This package uses conda and poetry together. (Thanks to https://stackoverflow.com/a/71110028)
Create conda environment with anything specific for the platform/architecture
by specifying the appropriate conda*.lock file
conda create --name my_project_env --file conda_platform_locks/conda-linux-64.lock
conda activate my_project_env
poetry install
Activating environment (poetry detects conda activation so don't need to do that explicitly):
conda activate my_project_env
Updating environment (after running poetry add new_dependency):
# Re-generate Conda lock file(s) based on environment.yml
conda-lock -k explicit --conda mamba
# Update Conda packages based on re-generated lock file
mamba update --file conda_platform_locks/conda-linux-64.lock
# Update Poetry packages and re-generate poetry.lock
poetry update
On an M1 mac, installing the darts package via conda and poetry failed,
so it is included in pyproject.toml with an environment marker for x86_64
systems. M1 mac users will need to pip install darts :(
Install Quarto: https://quarto.org/docs/get-started/
To render docs to pdf, run:
quarto render
Look for a .pdf file in a new _book directory
Navigate to foresight python package and launch Dagster's dagit UI
$ cd src/foresight
$ dagit
To persist dagit state after the process exits, set a DAGSTER_HOME env var:
$ export DAGSTER_HOME='/path/to/src/foresight'
By default, pipelines will write datasets to the local filesystem. To write datasets to a GCP bucket instead, change the 'mode' with an env var:
$ export DAGSTER_DEPLOYMENT='production'
To enable backfill and scheduling functionality, set DAGSTER_HOME
in another shell and run:
$ dagster-daemon run
Dagster includes support for using .env files
https://docs.dagster.io/guides/dagster/using-environment-variables-and-secrets#declaring-environment-variables
So an example.env is included in the repo.

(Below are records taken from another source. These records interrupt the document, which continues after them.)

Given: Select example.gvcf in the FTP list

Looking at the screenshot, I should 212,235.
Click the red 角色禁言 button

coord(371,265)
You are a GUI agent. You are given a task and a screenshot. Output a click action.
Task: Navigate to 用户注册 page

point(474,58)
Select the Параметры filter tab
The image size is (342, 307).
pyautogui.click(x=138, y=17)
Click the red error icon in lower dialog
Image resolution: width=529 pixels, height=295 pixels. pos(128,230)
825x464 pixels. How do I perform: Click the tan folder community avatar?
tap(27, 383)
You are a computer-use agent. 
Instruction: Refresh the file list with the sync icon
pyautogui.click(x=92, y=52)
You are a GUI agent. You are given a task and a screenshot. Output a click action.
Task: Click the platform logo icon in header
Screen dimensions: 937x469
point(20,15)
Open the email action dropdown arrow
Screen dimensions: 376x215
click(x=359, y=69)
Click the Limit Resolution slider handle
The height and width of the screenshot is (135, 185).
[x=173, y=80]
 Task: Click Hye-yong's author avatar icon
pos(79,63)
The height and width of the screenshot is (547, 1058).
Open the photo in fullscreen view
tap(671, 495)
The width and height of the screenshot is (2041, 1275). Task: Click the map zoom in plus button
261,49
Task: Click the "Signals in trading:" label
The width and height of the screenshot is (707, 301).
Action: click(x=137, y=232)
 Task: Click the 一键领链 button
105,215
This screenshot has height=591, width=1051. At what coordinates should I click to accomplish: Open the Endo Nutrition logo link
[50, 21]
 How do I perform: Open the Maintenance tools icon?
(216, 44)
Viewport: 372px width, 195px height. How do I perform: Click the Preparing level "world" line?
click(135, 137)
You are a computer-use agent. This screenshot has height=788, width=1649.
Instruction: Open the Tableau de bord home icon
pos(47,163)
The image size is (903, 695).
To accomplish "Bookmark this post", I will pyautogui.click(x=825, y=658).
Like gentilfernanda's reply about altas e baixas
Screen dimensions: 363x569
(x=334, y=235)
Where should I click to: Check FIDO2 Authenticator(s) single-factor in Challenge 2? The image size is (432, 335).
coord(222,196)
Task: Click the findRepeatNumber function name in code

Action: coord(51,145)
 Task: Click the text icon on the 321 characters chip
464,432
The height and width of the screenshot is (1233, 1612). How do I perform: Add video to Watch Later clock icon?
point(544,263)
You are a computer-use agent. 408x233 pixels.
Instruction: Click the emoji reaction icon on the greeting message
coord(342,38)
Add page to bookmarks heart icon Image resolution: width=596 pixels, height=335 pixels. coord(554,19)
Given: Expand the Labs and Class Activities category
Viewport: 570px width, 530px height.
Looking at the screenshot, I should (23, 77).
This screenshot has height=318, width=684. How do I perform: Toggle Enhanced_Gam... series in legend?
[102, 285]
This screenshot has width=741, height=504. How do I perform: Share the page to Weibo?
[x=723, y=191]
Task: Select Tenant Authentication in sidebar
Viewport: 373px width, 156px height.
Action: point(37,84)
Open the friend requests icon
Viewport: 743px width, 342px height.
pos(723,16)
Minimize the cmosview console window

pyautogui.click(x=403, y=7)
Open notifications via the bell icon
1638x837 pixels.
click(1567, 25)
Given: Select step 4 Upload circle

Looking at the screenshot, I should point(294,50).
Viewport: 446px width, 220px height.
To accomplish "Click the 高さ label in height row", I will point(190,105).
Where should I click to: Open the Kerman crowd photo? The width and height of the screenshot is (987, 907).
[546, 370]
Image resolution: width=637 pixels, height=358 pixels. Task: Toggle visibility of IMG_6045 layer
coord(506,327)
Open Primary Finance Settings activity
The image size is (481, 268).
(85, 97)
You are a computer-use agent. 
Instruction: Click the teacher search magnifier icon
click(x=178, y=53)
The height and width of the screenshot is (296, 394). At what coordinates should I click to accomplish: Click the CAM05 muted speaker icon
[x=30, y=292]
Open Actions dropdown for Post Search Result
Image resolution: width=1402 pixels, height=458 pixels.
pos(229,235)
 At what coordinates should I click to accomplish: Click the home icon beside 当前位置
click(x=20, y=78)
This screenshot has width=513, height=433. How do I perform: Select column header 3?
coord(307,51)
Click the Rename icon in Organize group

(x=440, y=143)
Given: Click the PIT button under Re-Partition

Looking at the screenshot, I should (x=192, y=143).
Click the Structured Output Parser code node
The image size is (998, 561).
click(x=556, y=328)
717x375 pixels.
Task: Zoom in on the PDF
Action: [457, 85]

Make a copy and then customize:
$ cd src/foresight
$ cp example.env .env
Notebooks are stored as Jupytext Paired notebooks ('light' .py files): https://jupytext.readthedocs.io/en/latest/paired-notebooks.html
The jupyter extension should be installed by Poetry, but you may need to enable it: https://jupytext.readthedocs.io/en/latest/install.html#jupytext-menu-in-jupyter-notebook
Also, the Jupytext menu described in the link above doesn't show for me,
but going to View > Activate Command Palette menu in Jupyterlab
and selecting 'Pair Notebook with light Script' works for pairing a new '.ipynb'
Cloud resources are provisioned and managed with Pulumi
First, install on your system. On macos:
$ brew install pulumi
Configure gcp project and pulumi state storage location
$ pulumi config set gcp:project foresight-375620
$ pulumi config set gcp:region us-central1
$ pulumi config set gcp:zone us-central1-a
$ pulumi login gs://frsght-pulumi-state
Bring up stack (VM, firewall, storage)
Pulumi will also create a frsght user on
the VM and clone this repo into their home directory
$ cd cloud
$ pulumi up
Run script to create conda env, install dependencies,
upload files, and run dagit etc
If everything runs successfully, the final status
output should show dagit and dagster-daemon as
'RUNNING' with uptime > 5 seconds.
Script is idempotent, so rerun if needed.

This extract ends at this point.